**Problem set:**
(1) List every person named in the news text about the Rachel Hoffman lawsuit below, giving each full name once.
(2) Write the next few sentences of the news text about the Rachel Hoffman lawsuit below, picking up after its last sentence. The data that follows it is separate.

**Extracted text:**
-- Start --
Hoffman was serving as an informant for TPD in a deal at Forest Meadows. There, she was supposed to meet Deneilo Bradshaw and Andrea Green. That's when the plan went wrong. Police lost contact with her and later found her murdered.
Bradshaw and Green are behind bars, but now the Hoffman family wants the City of Tallahassee to pay. They say police were negligent, the city says Hoffman was negligent one.
Resident in Tallahassee remember the case well and have mixed opinions about the jury pool.
Some believe it could be a fair trial, but others say the case and the story has gotten so much publicity that it would be hard for anyone in the area to remain objective.
Karen Heath is a Tallahassee resident who remembers the case and she sympathizes with the family, "I think it will be terribly traumatic for the parents to have to go through this all over again, but I understand the civil lawsuit and the necessity of it."
In the end, attorneys will have to find six objective jurors to decide if police were in fact negligent and if the city does in fact owe the family financial compensation in the death of Rachel Hoffman.
-- End --
**Material:**
-- Start --
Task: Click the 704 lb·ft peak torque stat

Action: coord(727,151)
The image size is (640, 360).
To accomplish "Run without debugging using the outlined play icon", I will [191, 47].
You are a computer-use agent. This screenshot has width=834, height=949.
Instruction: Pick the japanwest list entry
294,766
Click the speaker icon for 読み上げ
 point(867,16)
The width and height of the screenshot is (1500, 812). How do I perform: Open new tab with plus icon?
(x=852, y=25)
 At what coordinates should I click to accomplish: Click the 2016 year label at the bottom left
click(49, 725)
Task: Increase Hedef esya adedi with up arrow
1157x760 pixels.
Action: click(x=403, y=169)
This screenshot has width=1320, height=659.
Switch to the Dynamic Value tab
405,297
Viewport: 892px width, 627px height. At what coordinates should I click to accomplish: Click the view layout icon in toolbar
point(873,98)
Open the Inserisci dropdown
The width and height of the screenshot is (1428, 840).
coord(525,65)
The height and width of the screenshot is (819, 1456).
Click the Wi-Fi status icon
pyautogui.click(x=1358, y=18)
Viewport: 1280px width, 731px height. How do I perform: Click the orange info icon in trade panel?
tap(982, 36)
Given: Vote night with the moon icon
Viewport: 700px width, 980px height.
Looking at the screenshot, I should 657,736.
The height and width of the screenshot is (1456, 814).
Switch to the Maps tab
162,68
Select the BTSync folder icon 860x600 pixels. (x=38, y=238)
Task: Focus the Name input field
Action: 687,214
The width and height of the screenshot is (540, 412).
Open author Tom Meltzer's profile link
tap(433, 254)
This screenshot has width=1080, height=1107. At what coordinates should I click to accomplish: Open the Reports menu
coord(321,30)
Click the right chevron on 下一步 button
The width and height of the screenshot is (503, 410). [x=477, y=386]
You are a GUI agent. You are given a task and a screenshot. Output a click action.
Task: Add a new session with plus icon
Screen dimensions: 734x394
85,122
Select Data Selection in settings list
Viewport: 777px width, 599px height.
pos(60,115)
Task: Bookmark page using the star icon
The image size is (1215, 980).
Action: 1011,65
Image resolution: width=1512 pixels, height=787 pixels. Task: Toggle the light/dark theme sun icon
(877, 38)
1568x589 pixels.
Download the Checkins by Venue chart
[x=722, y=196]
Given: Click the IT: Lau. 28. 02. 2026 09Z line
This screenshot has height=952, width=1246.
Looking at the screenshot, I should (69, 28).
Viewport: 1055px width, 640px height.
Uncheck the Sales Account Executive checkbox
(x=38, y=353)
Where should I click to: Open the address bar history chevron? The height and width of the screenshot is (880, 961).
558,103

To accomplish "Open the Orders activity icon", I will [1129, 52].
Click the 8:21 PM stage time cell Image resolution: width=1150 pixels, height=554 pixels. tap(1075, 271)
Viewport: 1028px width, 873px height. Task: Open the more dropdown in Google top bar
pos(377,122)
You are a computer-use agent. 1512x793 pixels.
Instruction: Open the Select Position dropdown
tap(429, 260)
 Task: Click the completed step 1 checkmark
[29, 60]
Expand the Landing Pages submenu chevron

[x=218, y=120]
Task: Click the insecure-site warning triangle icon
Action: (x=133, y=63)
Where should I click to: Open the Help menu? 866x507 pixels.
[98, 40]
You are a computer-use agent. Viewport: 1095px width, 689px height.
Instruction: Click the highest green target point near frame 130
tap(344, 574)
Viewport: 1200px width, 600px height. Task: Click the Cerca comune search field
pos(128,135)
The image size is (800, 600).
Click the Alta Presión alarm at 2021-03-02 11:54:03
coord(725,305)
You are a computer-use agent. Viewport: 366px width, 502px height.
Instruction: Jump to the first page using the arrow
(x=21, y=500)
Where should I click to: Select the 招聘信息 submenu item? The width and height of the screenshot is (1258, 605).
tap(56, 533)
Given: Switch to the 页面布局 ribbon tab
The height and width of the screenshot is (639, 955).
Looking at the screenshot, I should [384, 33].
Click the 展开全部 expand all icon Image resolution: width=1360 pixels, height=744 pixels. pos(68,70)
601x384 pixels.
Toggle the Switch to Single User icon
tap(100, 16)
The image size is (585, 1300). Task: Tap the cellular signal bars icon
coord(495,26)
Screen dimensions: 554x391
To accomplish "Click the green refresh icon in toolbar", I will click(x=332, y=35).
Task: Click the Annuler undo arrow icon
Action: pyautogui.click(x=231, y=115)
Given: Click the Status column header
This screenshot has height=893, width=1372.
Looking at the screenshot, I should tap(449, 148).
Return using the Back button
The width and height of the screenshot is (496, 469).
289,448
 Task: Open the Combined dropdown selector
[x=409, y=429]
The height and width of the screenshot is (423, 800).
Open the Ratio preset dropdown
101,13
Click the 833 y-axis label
-- End --
**Responses for each task:**
(1)
Rachel Hoffman
Deneilo Bradshaw
Andrea Green
Karen Heath

(2)
They hope to wrap up jury selection this week, and the trial is scheduled to begin Monday.
UPDATED 1.4.2011 6:20pm by Julie Montanaro
Attorneys have wrapped up the first day of jury selection.
34 jurors have been asked to return to court Friday for further questioning.
Another 50 prospective jurors are scheduled to report tomorrow morning.
[UPDATE] 1-4 12:50pm
Attorneys have taken a break and will resume questioning potential jurors at 1:30.
Of the 30 people questioned so far, 22 people have been asked to return Friday for further questioning.
Testimony is expected to begin on Monday.
[UPDATE] 1-4 Noon
The family of slain police informant Rachel Hoffman and the city of Tallahassee are now squaring off in civil court.
The 54 prospective jurors reported to 3G this morning. Attorneys are trying to find just six jurors and three alternates to weigh the evidence in Hoffman versus Tallahassee.
Police informant Rachel Hoffman was killed in a botched drug sting in May 2008.
Her family is suing the city of Tally for negligence in her death. The city contends it was Hoffman who was negligent that day. Jurors are being questioned one by one behind closed doors. We sat in and listened. All of the prospective jurors except for one had heard about the case from the media. Most said they could set aside what they had heard and focus on the evidence, but one woman said there was no way she could do that. She even expressed her condolences to Hoffman's mother out the door.
Of the first dozen jurors questioned, nine were asked to come back on Friday for further questioning.
[UPDATE] 1-4 10:20am
Potential jurors are being questioned behind closed doors.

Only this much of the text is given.